The Korean economy is in need of rejuvenation before it can begin to reconsider reunification.
Neither radical changes to working hours, an increase in the minimum wage, higher taxes nor convoluted housing policies have led to an economic upsurge or a notable decrease in unemployment. Large numbers of elderly citizens continue to live as if in a Third-world country. The quality of life, so in need of immediate attention, has improved for some, but not enough, and not for all.
The South Korean Financial Service Commission has estimated that the cost of building North Korea's economy would be at least $500 billion. Some say this is a modest estimate and considering inflation and resistance by the regime, the cost to South Korea could be as high as $3 billion over a 20-year period.
For this reason alone, Moon's one-policy priority is more than concerning.
But reunification is not only a financial burden that South Korea is not able to bear at this time, it is also unjust. Unjust for South Korea's struggling families, for the elderly who subsist on so little, for the unemployed living in over-sized wardrobes, for minorities who are yet to be heard.
Unjust also for the North Korean refugees whose lives will be at greater risk if Kim's head-hunters are given free access to them and their families.
But reunification is most severely unjust for those Koreans living under Kim's rule.
To assume that reunification would free or even somewhat alleviate the suffering of North Koreans is to know nothing about the Kim regime.

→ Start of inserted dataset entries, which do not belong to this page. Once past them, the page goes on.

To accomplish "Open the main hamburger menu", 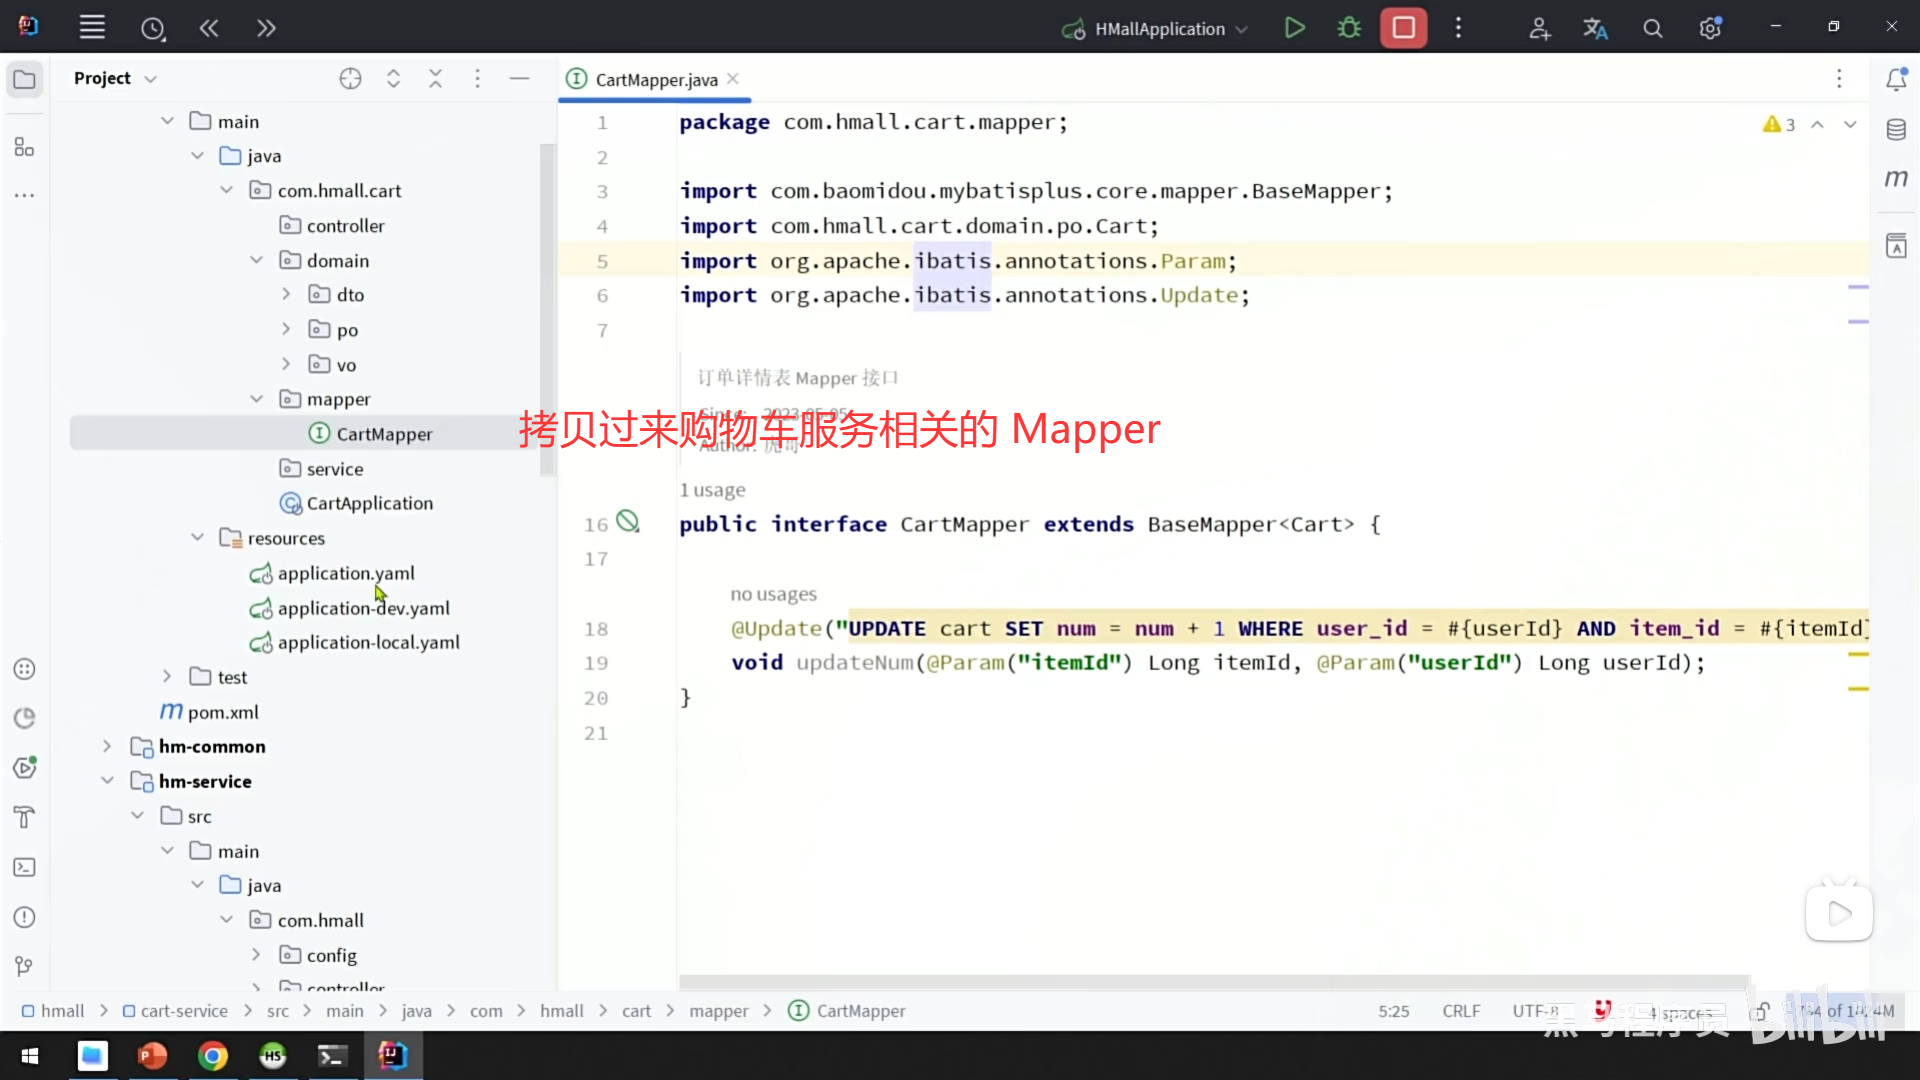I will [92, 28].
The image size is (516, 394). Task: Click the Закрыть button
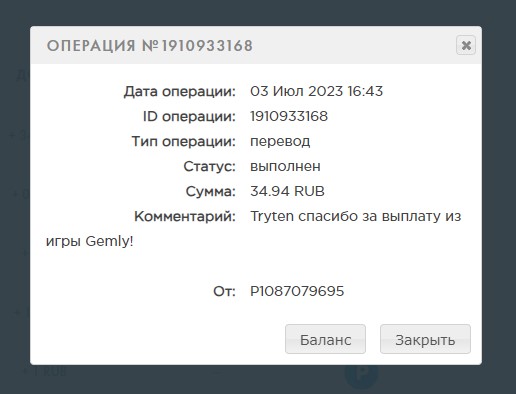point(425,339)
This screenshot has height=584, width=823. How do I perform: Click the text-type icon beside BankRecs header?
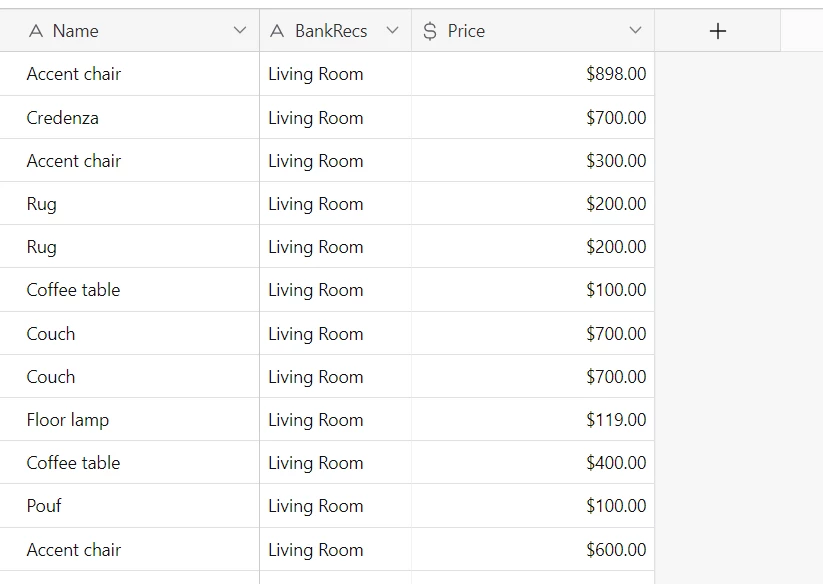click(x=277, y=31)
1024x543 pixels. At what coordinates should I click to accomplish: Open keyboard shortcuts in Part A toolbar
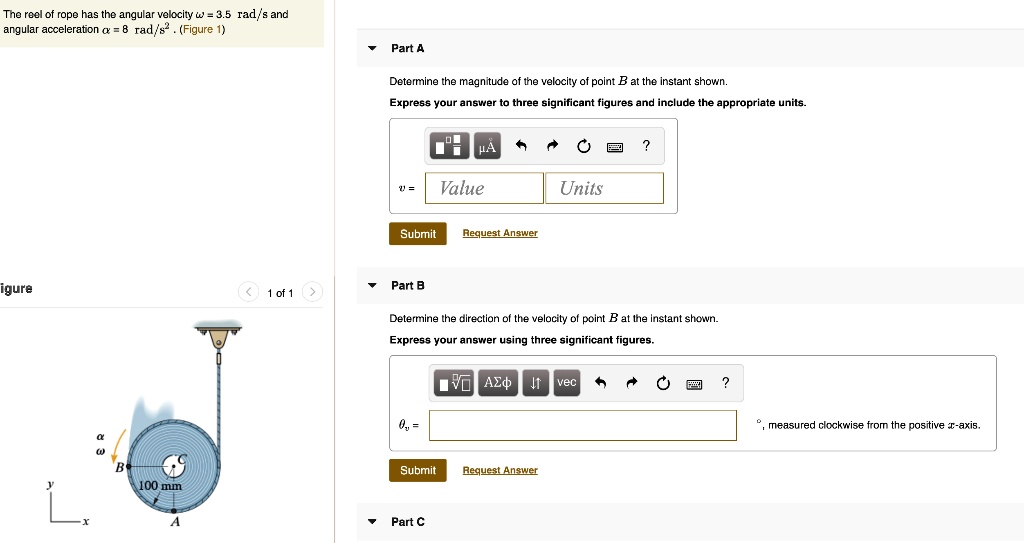click(615, 147)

The regime is not a democracy where citizens share in the fruits of their labor, or even in aid sent to them for relief.
Kim Jong-un has never been one to share.
And despite the fact that President Moon's parents escaped North Korea, he seems to be oblivious to the fact that Kim will never, of his own volition, permit any change that might lead to the downfall of his regime, or the exposure of the war crimes he has committed.
The sad irony is that the first human rights president, who was jailed for fighting for human rights, has been silent before the evidence of torture, oppression and murder, choosing instead to appease and placate a murderous dictatorship.

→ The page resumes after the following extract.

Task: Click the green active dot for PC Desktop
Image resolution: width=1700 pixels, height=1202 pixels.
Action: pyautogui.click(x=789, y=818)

But just as many of Moon's policies at home have not achieved their end, so too are his gratuitous gifts and overflowing benevolence failing to leave a dent on Kim's iron-clad regime.

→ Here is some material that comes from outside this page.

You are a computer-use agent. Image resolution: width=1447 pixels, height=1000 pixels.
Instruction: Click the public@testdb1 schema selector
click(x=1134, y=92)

It would wrong to assume from all this that Moon was the wrong choice for president. For all of his misjudgment and poorly ordered priorities, Moon is evidently sincere in his desire to do what is best for the citizens of South Korea.
George Belsky, founder of GPB Command Strategies wrote: "It must be stressed that sincerity is not mollycoddling or appeasement. Rather, it is the demonstration that the leader is concerned more about the individuals on his team than he is about himself."
Moon Jae-in has the qualities to be such a person.
When Moon Jae-in campaigned for the presidency, I personally believe that he fully intended to fulfill the vast majority of his promises (any leader who assumes he will be able to fulfill every promise is simply naive). When his policies do not deliver outcomes, the deep disappointment on his face is evident, as if the bewilderment of one who sincerely believed that what he was doing was right.
But sincerity without the ability to discern what is most important, to anticipate timing, to understand when your dreams have blurred reality, is a sad and ineffective quality.
Moon made promises that he has time to fulfill.
His promises to be transparent, to share authority with the people and to address with urgency and vigor the social and economic issues that so desperately need his "full" attention, are still before him and still achievable.
Whatever the distance to the top of that mountain, the climb is attainable, the distance undaunting, his support guaranteed … if his focus is right.